The family changed from the Church of Christ after an introduction to Premillennial teachings through Hal Lindsey's The Late, Great Planet Earth

My mom and dad saw that premillennialism was a huge shift from the a-millennial position of the Church of Christ.  They read through every prophetic book in the Scripture. Our home Bible Studies were based on this. Finally they were convinced.

And since being premillennial in an a-millennial church is rather awkward, we accepted an invitation to a "home church," a small group of people who identified themselves as "Plymouth Brethren."

After a few Sundays, my mom "got saved." The Church of Christ was a works-salvation church. The Plymouth Brethren believed salvation was by faith, accepting Jesus Christ as your Savior. Once you were saved, you were always saved. You could not be "lost."

It took me several more weeks before I accepted Jesus as my Savior. I argued with myself that I had done that when I got baptized. But no, I was told that I couldn't come to Jesus with any works to be saved, so one night I asked Him to save me. 

I remember it well. At the home church one evening, about two months or so after we had started attending, a girl I liked (Jeanne) asked me how long I had been saved.

Heh. The question was one I could have easily answered in the Church of Christ. I was saved when I got baptized at the age of 8. But now I knew I couldn’t be saved by my good works. I just hadn’t actually asked Jesus to be my Savior, yet. I was a proud and arrogant young man. I was a “good boy.” I didn’t swear. I was a conservative. I obeyed my parents. I tried to do the right thing, to be courteous to others whether they deserved it or not. I didn’t really think I had much of anything to be saved from.

But Jeanne’s question nagged at me. I answered it with, “I don’t know, but it hasn’t been long.” At the time I said it, I knew I was lying. I wasn’t “saved.” I was still trying to save myself.

So in my bedroom that Sunday night, I got down beside my bed on my knees and told God that I was sorry. I gave up trying to be saved by good works. I asked Jesus to save me from my sins. 

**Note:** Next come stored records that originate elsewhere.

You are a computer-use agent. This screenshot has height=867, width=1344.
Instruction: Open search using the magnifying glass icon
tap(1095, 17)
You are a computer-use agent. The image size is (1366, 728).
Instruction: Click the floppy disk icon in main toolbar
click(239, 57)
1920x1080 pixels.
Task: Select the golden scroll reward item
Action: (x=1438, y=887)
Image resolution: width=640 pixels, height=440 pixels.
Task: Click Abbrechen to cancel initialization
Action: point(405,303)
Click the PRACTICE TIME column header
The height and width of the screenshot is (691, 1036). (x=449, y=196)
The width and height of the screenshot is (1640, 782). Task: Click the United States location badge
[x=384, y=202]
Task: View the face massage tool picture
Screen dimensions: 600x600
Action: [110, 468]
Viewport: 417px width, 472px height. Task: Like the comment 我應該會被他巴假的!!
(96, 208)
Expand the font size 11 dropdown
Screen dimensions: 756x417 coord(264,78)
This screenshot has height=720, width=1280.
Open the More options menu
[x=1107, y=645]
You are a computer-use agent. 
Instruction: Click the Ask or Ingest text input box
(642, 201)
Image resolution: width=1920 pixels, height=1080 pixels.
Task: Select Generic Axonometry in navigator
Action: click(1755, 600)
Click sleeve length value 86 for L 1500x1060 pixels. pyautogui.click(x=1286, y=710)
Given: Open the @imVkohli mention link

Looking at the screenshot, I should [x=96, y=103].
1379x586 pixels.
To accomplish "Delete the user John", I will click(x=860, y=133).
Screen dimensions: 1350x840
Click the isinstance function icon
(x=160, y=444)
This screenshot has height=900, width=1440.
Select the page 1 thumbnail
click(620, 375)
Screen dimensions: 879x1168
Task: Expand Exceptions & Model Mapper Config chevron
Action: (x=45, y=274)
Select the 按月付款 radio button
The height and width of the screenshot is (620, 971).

That was a real conversion moment. I knew what I had done, and why. I had asked Jesus to save me, and on the reassurance of the Word of God, He had saved me. I no longer had to doubt. I was trusting Christ for my salvation, nothing else. 

And yes, I told Jeanne the truth the next time I saw her. I told everyone that I had gotten saved. It was a powerful moment that has never left me. The memory of it has never dimmed. The emotions, the tears and the relief I felt I still feel when I remember that night.